When Hurricane Katrina hit, a writer named Dan Baum from New York made New Orleans his dateline with a series of textured pieces on the New Orleans Police Department, the 9th Ward and then some. Baum landed a book contract and stayed around long after the national media lost interest in the recovery.
Published in 2009, Baum’s Nine Lives bore scant resemblance to his magazine pieces or his blogs for the New Yorker while living here. (Baum, who makes his home in Boulder, Colo., later left the magazine.) The narrative follows nine New Orleanians whose lives mirror the city’s baroque social layers: Joyce Montana, the widow of Yellow Pocahontas Big Chief Tootie Montana; corporate lawyer Billy Grace, a Rex of recent vintage; coroner Dr. Frank Minyard; hard-bitten cop Tim Bruneau; and ex-con Anthony Wells, among others. Some of the characters never intersect. The narrative melds short bursts and long episodes in a looping plot similar to Robert Altman’s film, Nashville. The book is two-thirds done when Katrina hits and we realize that the story is about how a complex society holds together, despite racial divisions and backwater politics, with people determined to reclaim their terrain. Flood coverage is minimal.

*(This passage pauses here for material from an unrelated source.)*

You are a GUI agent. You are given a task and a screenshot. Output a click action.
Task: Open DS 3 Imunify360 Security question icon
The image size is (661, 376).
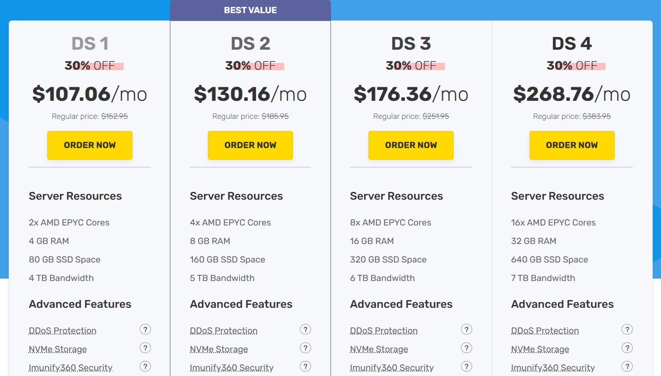tap(466, 367)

Music is a leitmotif in the chapters. New Orleans composer Paul Sanchez and Los Angeles screenwriter Colman deKay “discovered that the book was singing to us,” they explain in liner notes to Nine Lives: A Musical Adaptation. “Its epic sweep is so comically, tragically human, that it yelled out to the two of us to be adapted to another medium.” Imagining Baum’s ranging plot lines as a Broadway musical, deKay and Sanchez spent a year writing 39 songs that were then recorded by some of the city’s best musicians. “Almost every one of the book’s chapters struck us as a great song premise.” With the CD as an opening shot in the hopes of landing budget for the stage musical, they remind us that Jesus Christ Superstar and Les Misérables began as musicals.
The recording is a release of the new Santa Monica-based Mystery Street Records, an offshoot of Threadhead Records Foundation, which has been a rejuvenating force for the New Orleans music culture post-Katrina.

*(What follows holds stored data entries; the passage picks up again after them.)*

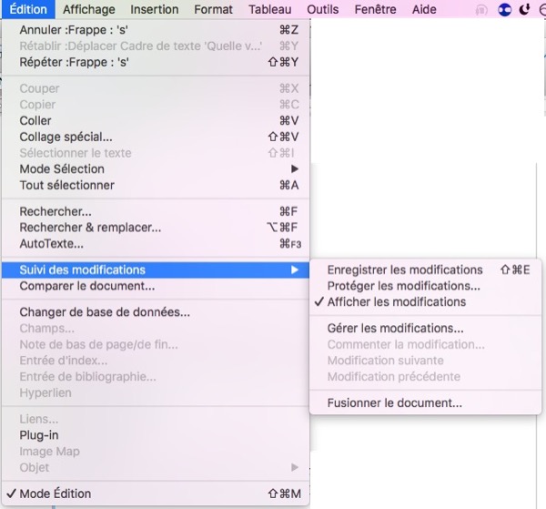546x509 pixels.
Task: Toggle Afficher les modifications checkmark
Action: [396, 301]
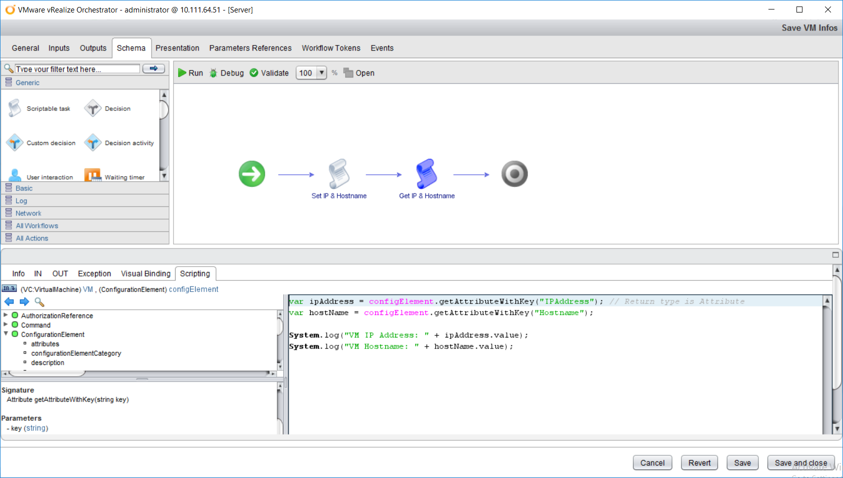Viewport: 843px width, 478px height.
Task: Expand the AuthorizationReference tree node
Action: [x=6, y=316]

Because the Nine Lives songs were written for the stage, it takes a certain factual grasp of the social dynamics to appreciate how book-into-musical becomes a comedy; even for the cognoscenti, you have to do some careful listening.
The first song, “Fine in the Lower Nine,” with Treme’s John Boutté and Wendell Pierce sharing vocals, positions Pierce as Ronald Lewis, a streetcar worker and folk-culture advocate in the book, now an Everyman singing tender tone poems of “when the banana boats rolled in and the streets smelled so sweet.” The song is a paean to the 9th Ward of a generation ago. When I did oral histories in the early 1980s, the Big Nine had a pronounced local flavor, befitting Pierce’s chuckling take of working folks toward “Creoles in the city dressed up for a parade.”
By 1990, crack was king, kids were buying weapons and slaughtering one another as the violence spread to Tremé and other enclaves. Stage musicals can treat the hard hits of life, as Threepenny Opera did in giving us the fabled ballad on a serial killer, “Mack the Knife.” I have to wonder if that’s possible with today’s grotesque drug violence.
“How Very Sweet Like Anne” is a take on how corporate lawyer Billy Grace courted his bride-to-be, Anne Montgomery, many years ago. The lyrics are enriched by Harry Shearer’s vocals as her daddy, George Montgomery, giving the suitor cameos of her family history, “kings and queens who mask with proud decorum.”
This may be the wittiest tune of a bravura production, though the chorus at times overpowers the individual voices.
In “Blow My Own Horn,” we get the story of Dr. Frank Minyard’s work in the late 1960s with a nun, trying to help female addicts in prison. This led him to a collision with then-coroner Dr. Carl Rabin. In the song, the trumpet-playing Ob/Gyn, who has no thought of public office, fumes when Rabin stiff-arms his plan for methadone to help addicts in the slammer get clean. Years ago, Minyard told me how he told Rabin, “Fuck you, I’m gonna run against you.” He did; he won; he has been coroner ever since. In the rocking song he calls the incumbent a “son of a bitch” on an up-tempo pulse – like a young politician getting set to finish off an older one. This is better than the dirtiest attack ads on TV.